The plot, following the tone of Allen’s earlier romps, is fairly simple. After touring the world as a well-known magician, a cynical Englishman (a marvelous Colin Firth) is enlisted to debunk an American spirit medium (Emma Stone) who has convinced a rich family that she can contact the dead. A lot of the funniest material comes from watching these two very different people (he’s logical and brash, she’s romantic and coy) scoping each other out. Although he initially dismisses her as an elaborate con artist, he slowly falls under her spell as she performs miracle after miracle, which in turn makes him reappraise his own nihilistic lifestyle.
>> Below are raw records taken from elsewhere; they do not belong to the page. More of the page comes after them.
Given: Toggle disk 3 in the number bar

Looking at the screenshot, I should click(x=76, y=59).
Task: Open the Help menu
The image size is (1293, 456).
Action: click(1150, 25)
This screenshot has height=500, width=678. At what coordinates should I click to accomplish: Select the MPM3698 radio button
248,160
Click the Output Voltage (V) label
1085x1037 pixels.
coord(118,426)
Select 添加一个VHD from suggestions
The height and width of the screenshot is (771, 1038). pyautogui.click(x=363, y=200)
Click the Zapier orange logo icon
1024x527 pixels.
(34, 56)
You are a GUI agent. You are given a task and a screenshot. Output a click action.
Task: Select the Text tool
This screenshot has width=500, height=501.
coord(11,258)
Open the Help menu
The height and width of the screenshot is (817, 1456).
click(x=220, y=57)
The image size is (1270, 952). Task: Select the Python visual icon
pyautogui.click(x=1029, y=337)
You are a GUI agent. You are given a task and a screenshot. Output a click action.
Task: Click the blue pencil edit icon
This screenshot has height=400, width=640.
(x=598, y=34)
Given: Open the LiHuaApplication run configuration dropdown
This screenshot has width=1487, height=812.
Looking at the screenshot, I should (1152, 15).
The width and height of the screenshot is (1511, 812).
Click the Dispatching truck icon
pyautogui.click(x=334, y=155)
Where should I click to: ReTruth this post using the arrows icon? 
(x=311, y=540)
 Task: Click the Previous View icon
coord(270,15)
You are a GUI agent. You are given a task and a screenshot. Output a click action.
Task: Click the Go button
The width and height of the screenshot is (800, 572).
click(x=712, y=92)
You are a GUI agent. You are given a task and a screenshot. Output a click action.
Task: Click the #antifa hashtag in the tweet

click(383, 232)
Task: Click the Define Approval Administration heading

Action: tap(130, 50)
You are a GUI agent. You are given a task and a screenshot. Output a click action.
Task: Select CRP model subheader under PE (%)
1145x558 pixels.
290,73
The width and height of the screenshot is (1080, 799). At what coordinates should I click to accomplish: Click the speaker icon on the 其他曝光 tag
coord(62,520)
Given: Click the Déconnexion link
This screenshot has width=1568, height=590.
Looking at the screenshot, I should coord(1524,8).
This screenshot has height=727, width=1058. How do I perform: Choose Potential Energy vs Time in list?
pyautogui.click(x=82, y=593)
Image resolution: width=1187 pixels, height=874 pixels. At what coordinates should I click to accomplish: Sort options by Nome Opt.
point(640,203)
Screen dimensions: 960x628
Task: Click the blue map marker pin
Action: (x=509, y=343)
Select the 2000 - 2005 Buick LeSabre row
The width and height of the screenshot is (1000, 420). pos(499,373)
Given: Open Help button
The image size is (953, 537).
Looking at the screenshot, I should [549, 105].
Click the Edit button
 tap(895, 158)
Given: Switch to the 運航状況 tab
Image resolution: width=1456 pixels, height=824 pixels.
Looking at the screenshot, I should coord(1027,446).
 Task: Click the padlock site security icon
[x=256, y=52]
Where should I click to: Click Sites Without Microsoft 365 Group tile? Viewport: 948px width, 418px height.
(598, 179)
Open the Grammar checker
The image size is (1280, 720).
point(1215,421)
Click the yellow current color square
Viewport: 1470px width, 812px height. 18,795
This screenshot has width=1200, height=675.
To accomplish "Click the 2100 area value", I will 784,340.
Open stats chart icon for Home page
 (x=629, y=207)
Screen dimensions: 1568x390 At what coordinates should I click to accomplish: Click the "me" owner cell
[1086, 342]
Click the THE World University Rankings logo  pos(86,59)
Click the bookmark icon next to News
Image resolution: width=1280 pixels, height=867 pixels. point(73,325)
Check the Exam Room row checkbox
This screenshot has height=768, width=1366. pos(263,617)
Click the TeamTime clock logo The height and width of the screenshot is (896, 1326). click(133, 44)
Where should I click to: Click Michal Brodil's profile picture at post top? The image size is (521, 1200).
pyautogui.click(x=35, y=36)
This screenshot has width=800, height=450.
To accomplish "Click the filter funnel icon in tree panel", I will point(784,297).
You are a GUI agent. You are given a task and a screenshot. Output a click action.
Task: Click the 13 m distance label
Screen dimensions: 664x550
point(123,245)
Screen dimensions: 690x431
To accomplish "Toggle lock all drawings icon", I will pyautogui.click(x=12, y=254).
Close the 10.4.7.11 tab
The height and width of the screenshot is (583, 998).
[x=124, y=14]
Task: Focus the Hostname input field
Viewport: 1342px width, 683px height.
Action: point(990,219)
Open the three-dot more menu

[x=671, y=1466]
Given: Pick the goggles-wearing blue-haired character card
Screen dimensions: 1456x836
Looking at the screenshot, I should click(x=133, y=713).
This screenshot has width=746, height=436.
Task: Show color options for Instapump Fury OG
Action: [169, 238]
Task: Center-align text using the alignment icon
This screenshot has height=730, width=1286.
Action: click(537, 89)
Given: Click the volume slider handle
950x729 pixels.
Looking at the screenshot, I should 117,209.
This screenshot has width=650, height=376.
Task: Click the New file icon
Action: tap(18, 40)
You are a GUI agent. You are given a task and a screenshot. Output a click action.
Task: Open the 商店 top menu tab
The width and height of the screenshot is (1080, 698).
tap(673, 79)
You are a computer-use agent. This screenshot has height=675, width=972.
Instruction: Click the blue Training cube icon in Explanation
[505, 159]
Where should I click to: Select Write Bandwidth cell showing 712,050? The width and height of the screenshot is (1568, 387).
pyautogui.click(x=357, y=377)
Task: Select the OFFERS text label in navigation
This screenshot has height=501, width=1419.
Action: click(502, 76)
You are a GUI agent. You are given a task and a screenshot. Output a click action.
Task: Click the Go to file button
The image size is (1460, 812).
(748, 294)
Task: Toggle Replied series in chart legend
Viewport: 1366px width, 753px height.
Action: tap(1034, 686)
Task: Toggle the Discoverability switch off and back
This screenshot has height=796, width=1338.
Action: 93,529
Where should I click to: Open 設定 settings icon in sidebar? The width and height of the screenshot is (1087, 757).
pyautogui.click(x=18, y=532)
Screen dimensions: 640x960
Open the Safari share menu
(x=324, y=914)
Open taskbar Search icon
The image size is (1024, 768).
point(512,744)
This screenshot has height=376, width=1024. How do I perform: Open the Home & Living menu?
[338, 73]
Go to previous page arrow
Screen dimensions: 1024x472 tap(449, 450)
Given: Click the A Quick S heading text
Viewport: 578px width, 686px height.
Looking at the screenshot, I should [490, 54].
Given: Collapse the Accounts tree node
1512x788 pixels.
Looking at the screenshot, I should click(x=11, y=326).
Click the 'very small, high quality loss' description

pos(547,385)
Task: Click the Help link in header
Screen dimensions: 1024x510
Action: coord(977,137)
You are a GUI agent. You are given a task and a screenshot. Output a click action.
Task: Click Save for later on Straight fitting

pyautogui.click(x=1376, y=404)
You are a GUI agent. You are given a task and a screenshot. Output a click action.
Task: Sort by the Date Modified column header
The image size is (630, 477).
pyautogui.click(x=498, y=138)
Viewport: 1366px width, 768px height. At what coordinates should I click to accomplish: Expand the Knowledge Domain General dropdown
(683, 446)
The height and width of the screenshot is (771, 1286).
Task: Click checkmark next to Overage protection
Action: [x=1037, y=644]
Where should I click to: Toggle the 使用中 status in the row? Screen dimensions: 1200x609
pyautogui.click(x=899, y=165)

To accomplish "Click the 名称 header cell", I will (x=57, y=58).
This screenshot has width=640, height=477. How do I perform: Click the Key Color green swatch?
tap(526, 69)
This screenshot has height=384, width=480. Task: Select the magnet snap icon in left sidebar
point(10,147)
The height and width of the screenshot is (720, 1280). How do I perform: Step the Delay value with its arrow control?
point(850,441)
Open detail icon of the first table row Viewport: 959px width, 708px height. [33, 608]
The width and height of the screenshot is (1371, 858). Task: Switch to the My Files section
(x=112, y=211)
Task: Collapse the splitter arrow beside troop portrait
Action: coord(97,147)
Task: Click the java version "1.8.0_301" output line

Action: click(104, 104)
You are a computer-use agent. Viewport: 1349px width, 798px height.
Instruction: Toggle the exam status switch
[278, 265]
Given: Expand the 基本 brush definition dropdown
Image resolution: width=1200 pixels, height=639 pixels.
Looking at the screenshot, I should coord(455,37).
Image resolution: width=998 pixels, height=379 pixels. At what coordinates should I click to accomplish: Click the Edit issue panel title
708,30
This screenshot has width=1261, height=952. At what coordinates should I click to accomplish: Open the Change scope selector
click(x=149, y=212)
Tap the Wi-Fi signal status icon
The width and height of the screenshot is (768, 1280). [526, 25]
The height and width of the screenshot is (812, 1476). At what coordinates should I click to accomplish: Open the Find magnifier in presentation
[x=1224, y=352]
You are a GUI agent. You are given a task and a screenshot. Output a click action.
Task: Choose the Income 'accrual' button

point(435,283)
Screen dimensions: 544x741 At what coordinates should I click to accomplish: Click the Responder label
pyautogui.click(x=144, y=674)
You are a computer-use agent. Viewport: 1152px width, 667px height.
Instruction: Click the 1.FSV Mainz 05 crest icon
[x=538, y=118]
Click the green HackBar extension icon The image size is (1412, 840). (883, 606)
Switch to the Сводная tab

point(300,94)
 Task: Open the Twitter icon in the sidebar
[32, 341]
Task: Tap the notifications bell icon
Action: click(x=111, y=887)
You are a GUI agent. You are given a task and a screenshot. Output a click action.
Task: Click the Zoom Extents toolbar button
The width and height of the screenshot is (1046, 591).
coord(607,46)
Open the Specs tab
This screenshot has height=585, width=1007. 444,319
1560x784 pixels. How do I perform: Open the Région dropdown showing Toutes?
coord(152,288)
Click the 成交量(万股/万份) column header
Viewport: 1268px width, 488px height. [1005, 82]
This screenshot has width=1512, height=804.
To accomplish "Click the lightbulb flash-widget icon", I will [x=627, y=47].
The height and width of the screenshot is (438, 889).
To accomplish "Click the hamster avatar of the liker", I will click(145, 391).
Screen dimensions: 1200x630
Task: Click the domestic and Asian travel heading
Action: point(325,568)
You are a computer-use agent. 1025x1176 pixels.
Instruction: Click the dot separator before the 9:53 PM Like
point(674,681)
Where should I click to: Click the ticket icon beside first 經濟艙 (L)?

This, like Hannah and Her Sisters, is an opportunity for Allen to mull over his own doubts about the purpose of existence, as an adamantly rational man is forced to consider the possibility that there is more to life than meets the eye. You’d only wish that the same could be said of Magic in the Moonlight, which, despite all pretensions, is really all about the superficial pleasures, a fun-but-feeble excuse to whisk us away to glamorous 1920’s France.
But, while a shallow center will make it difficult to recall within a few days, this still has the edge over most romantic comedies. For one thing, the quality of writing doesn’t waver - there are several excellent ripostes and a dim, ukulele-strumming suitor is used sparingly. For another, the leads prove perfect conduits for Allen’s one-liners. Stone’s airy charm makes up for some thin characterisation and Firth all but runs away with the film as a haughty intellectual who uses paying a compliment as an opportunity to pat himself on the back. And if the final act gets a bit tongue-tied and nonsensical, that’s kind of the point.
For his next trick, Allen has made a breezy (if slight) rumination of love, life and death, only blighted by the fact that he’s explored these themes before, and better.